__What you are asked to do__: Return verbatim every line of the listing from the one containing "This screenshot has" through the end of the listing, both ends included, and leave out the pictures.

* BEGIN Provided data *

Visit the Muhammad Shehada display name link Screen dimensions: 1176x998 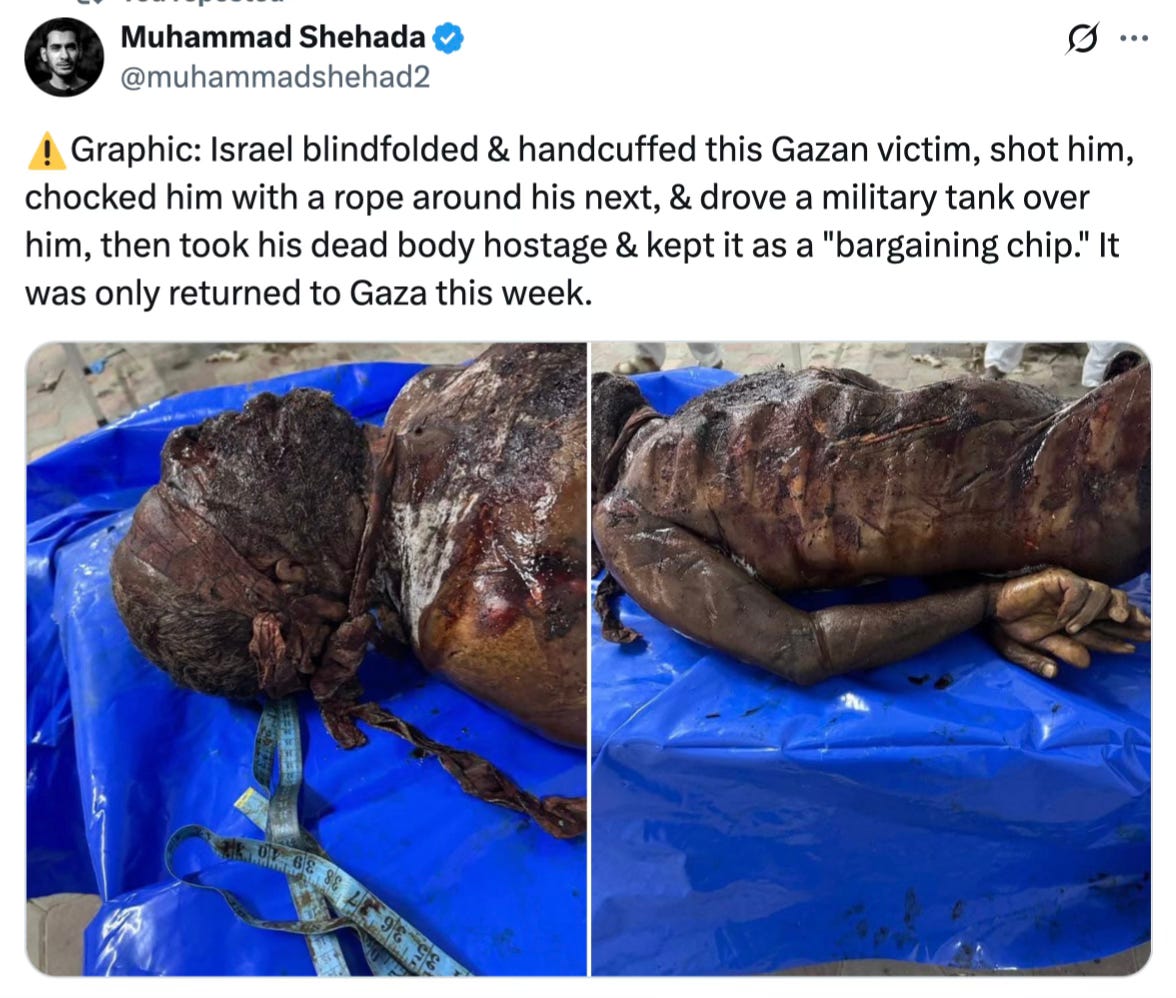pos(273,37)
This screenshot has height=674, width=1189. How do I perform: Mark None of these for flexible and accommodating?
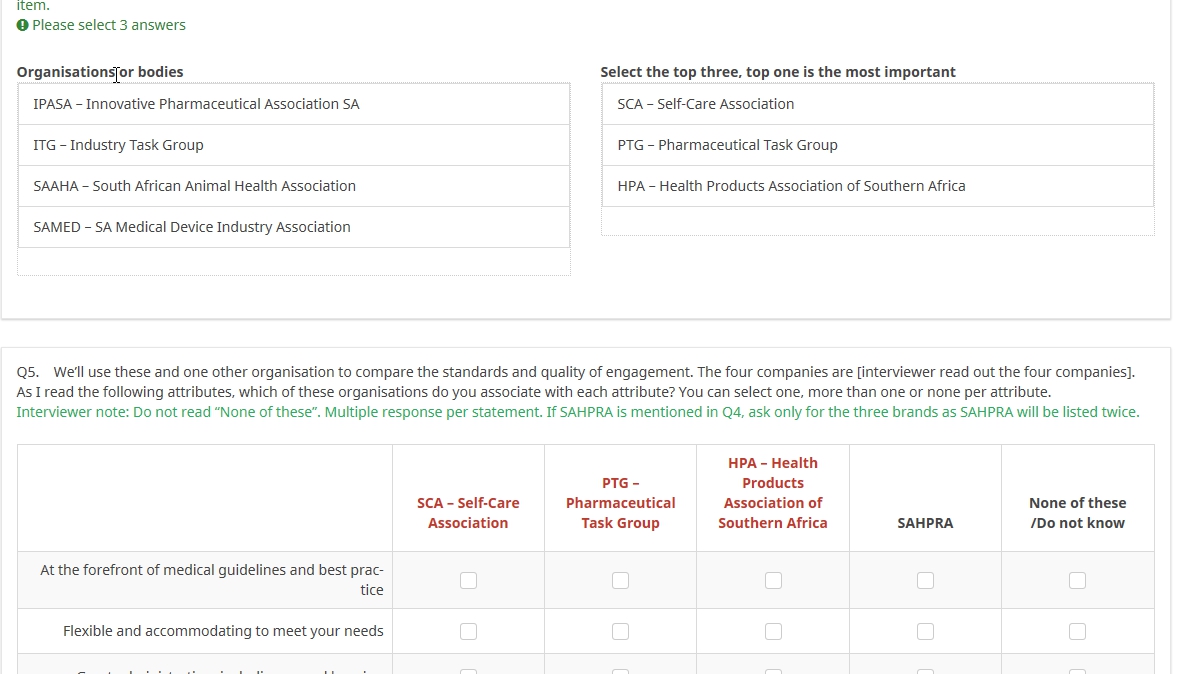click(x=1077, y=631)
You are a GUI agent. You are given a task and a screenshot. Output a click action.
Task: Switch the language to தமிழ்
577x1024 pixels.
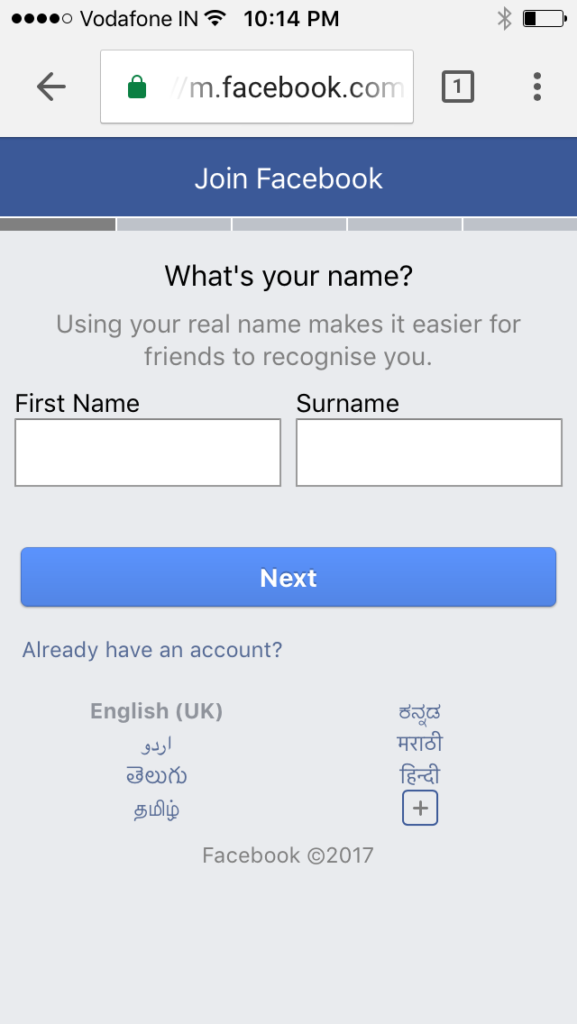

* END Provided data *

__Result below__:
This screenshot has height=674, width=1189. How do I perform: Mark None of these for flexible and accommodating?
click(x=1077, y=631)
You are a GUI agent. You are given a task and a screenshot. Output a click action.
Task: Switch the language to தமிழ்
577x1024 pixels.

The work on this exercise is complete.